▶ **Problem details**: Quote the material exactly from the line that contains "This screenshot has height=572, width=517." through its last line. Any pictures are to be left out.
○ ○ ○ ○ ○ ○ ○
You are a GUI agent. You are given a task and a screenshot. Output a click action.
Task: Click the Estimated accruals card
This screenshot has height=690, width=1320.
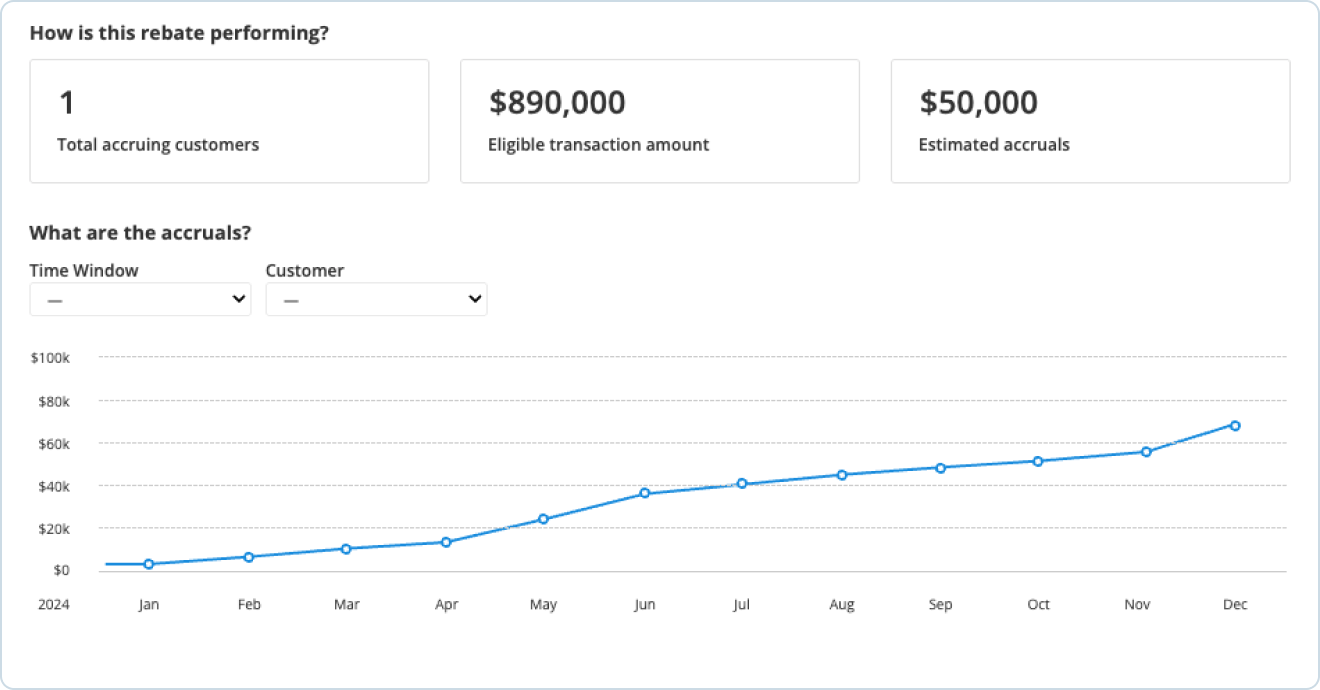click(1090, 121)
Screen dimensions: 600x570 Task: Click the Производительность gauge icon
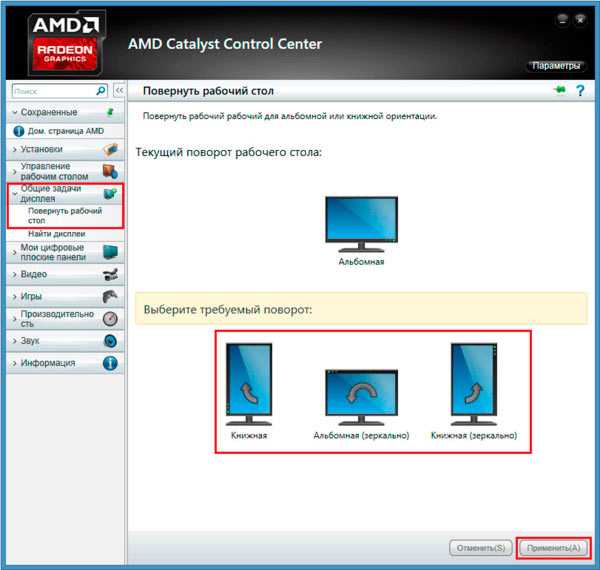110,319
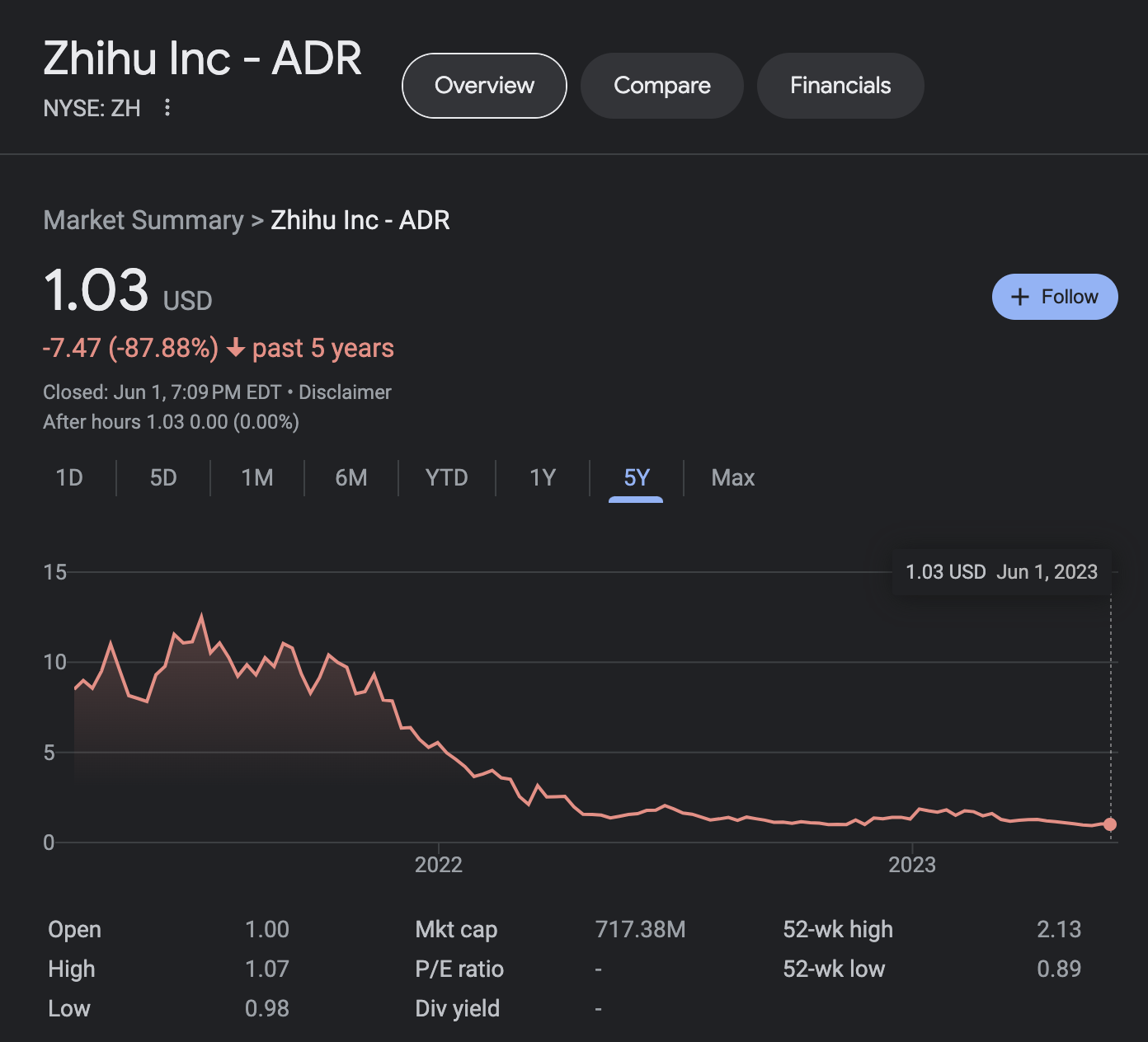Open the Market Summary breadcrumb link
Image resolution: width=1148 pixels, height=1042 pixels.
click(144, 220)
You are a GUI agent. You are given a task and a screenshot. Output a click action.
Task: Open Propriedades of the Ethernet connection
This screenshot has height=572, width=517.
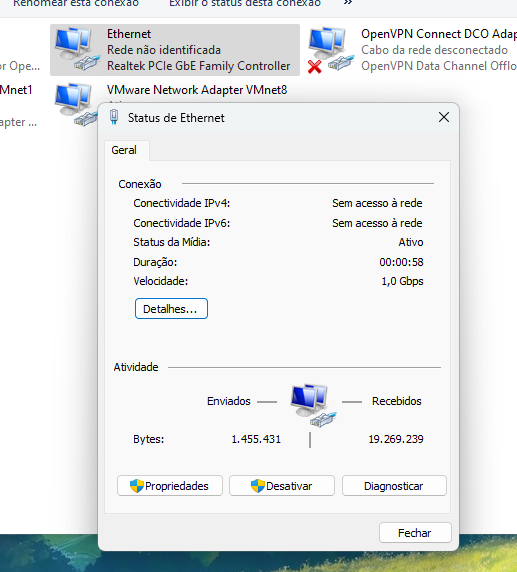(x=170, y=486)
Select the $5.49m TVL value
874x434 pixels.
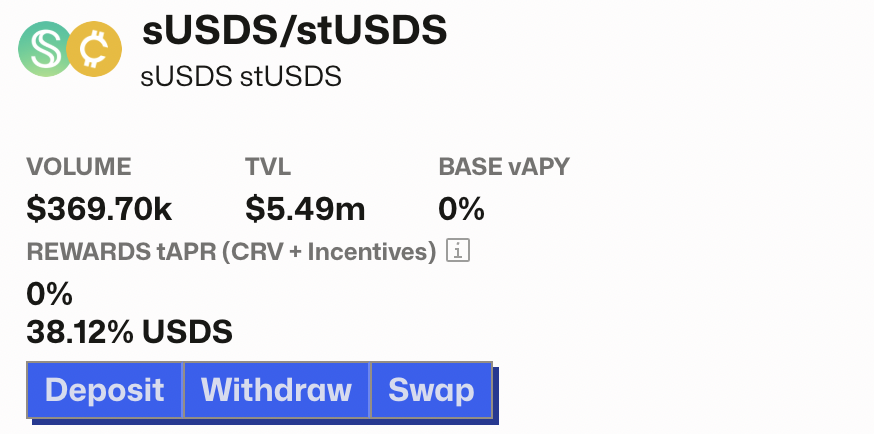click(x=305, y=209)
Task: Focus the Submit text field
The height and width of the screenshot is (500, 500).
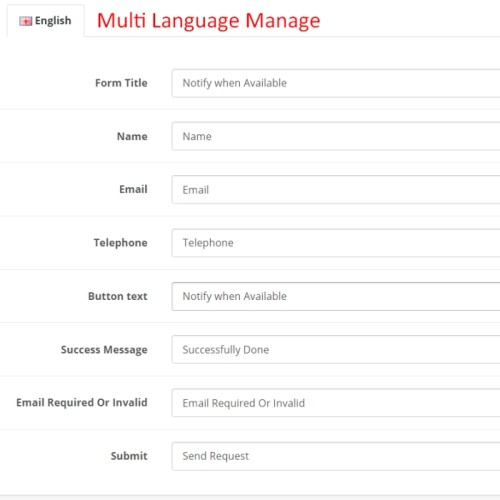Action: [336, 456]
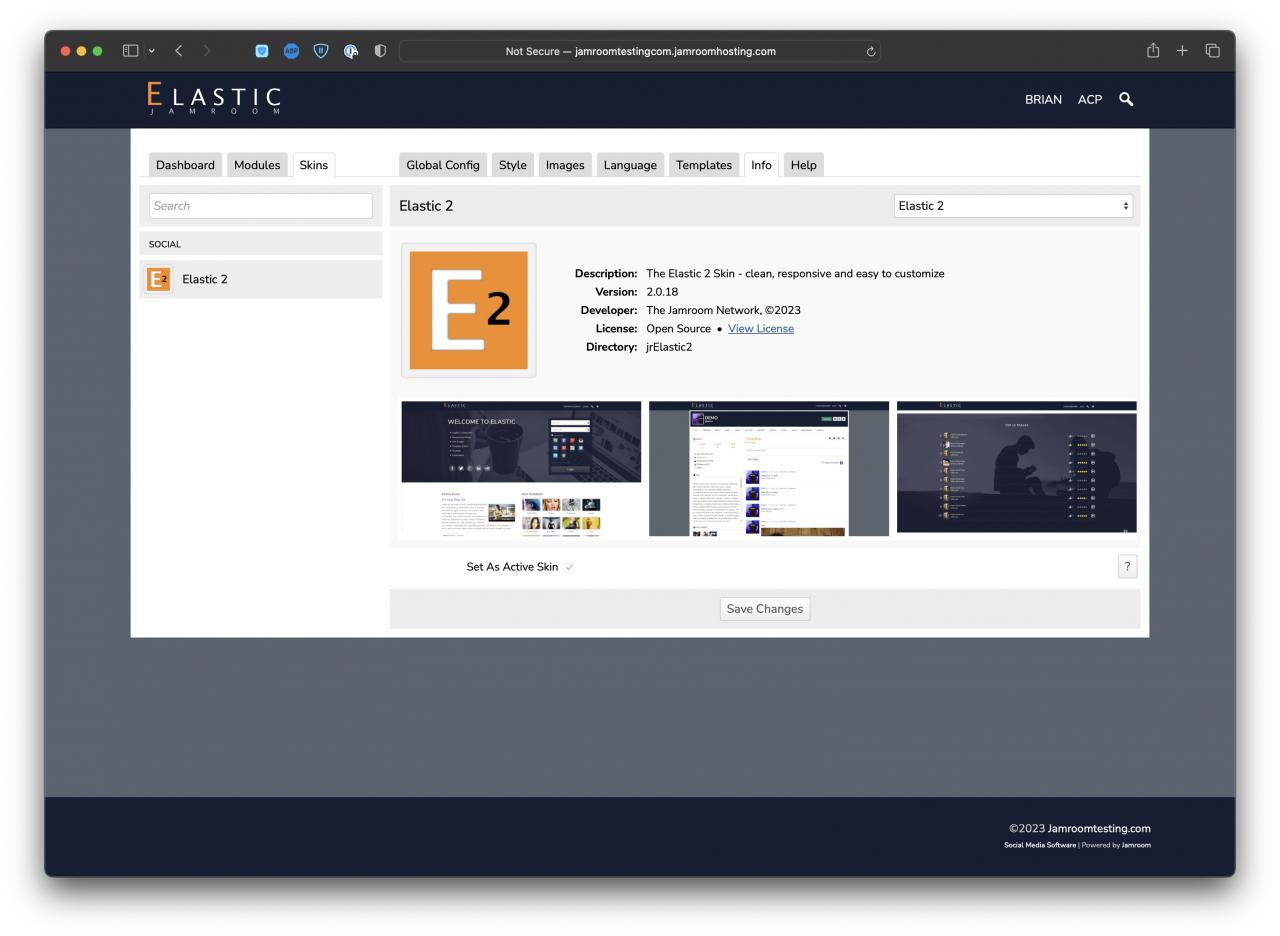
○ ○ ○ ○ ○ ○ ○
▶ **Response**:
This screenshot has height=572, width=517.
(x=170, y=486)
Select the $5.49m TVL value
874x434 pixels.
click(x=305, y=209)
Task: Focus the Submit text field
The height and width of the screenshot is (500, 500).
Action: [336, 456]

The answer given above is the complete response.